One-pot synthesis of a magnetic core–shell Fe₃O₄/CuO/carbon hollow sphere was achieved by Qin et al. (2020) via subjecting MOFs/sodium alginate hydrogel to freeze-drying in n-hexane, ferrocene CVD and pyrolysis. The photocatalytic activity of the prepared core–shell hollow sphere was investigated by photo-Fenton oxidation of toxic and recalcitrant contaminants under visible-light irradiation. The degradation rate of organic pollutants by the catalyst under visible light irradiation remained very high (>90%) within three repeated reuse runs and very low Fe (III) ions leaching (less than0.25 mg/L) was observed.
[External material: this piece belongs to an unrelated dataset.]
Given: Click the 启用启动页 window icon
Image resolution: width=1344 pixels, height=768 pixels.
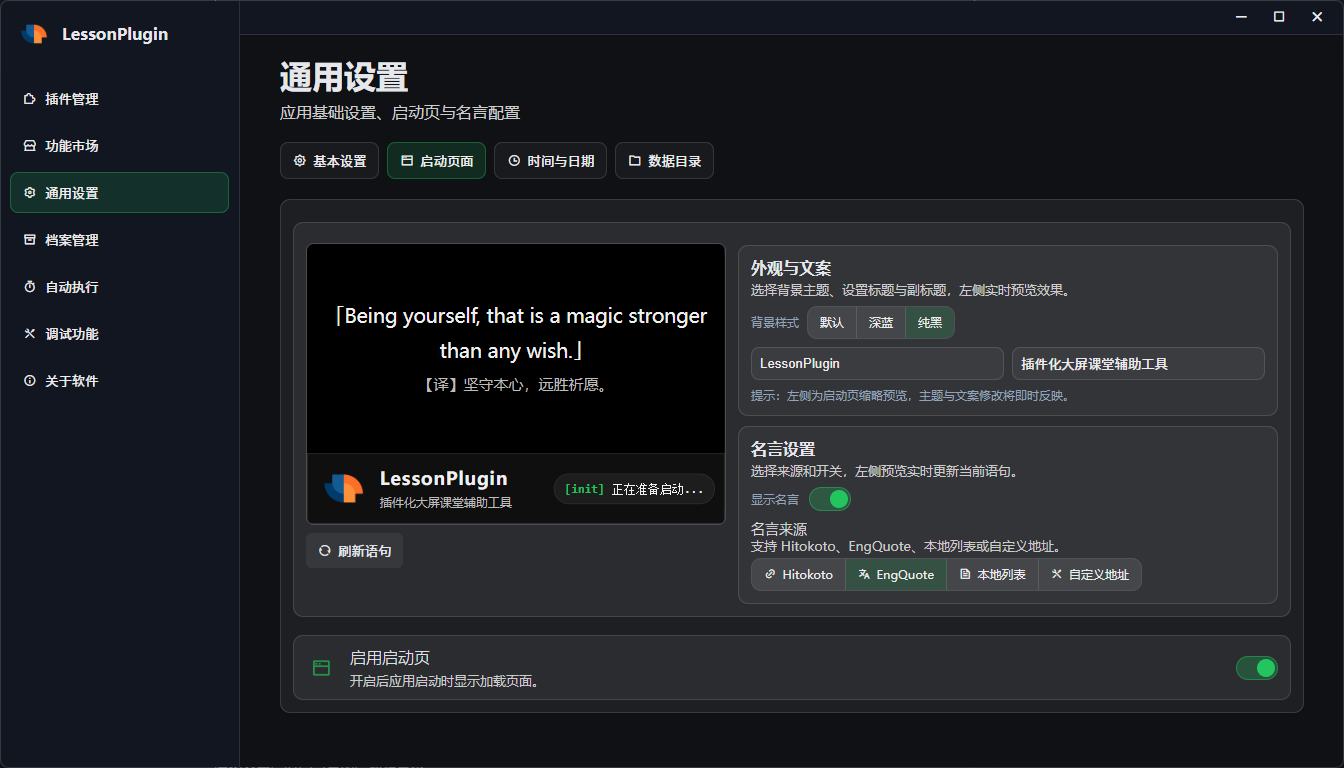Looking at the screenshot, I should pos(321,668).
Li et al. (2019a, 2019b) have demonstrated that a heterogeneous Fenton oxidation pre-treatment can efficiently decompose most non-biodegradable organic pollutants, such as grease and aromatic hydrocarbons, with a substantial colour reduction in seafood processing wastewater. It was able to reduce the average COD of the wastewater (3408 mg/L) at the pre-treatment stage by 51% which on further treatment with polyvinylidene fluoride (PVDF) and graphene oxide-polyvinylidene fluoride (GO-PVDF) membranes led to overall COD removals of 96.8% and 97.5%, respectively. The data from organic matter degradation during this process fitted the pseudo-first-order model with high regression coefficient (R² = 0.9575) and the kinetic rate constant was estimated at 0.0086 per min. Similarly, Li et al. (2019a, 2019b) reported a facile one-step phase inversion method on the preparation of transition-metal ions-(Mn, Fe, and Co)-amidoximated polyacrylonitrile (AOPAN) polymeric beads complex as low-cost reusable catalysts for efficient and stable heterogeneous electro-Fenton oxidation of pollutants in wastewater. During the electro-Fenton process, Mn − AOPAN was found to exhibit a higher removal efficiency for acid red 73 (AR-73) in terms of colour (96%) and TOC (71%) and turnover frequency (TOF) (1.49 per h) than Fe − AOPAN and Co − AOPAN. The higher removal observed for Mn − AOPAN catalyst could be due to the electron availability provided by the higher number of valency states in manganese as well as the largest standard reduction potential of Mn (III) ion (1.50 V NHE) that made it readily accept electron compared to Fe (III) (0.771 V NHE) and Co (III) (0.17 V NHE) (Li et al., 2019a, 2019b). The composite catalysts exhibited remarkably high activity and stability in electro-Fenton oxidation over a wide pH range (3–10) without any addition of H₂O₂. The grafted amidoxime group was believed to have extremely improved metal loading, which in turn accelerated electron transfer excitation from the active sites on the composite and enhanced the autocatalytic generation of hydroxyl radicals from H₂O₂ decomposition.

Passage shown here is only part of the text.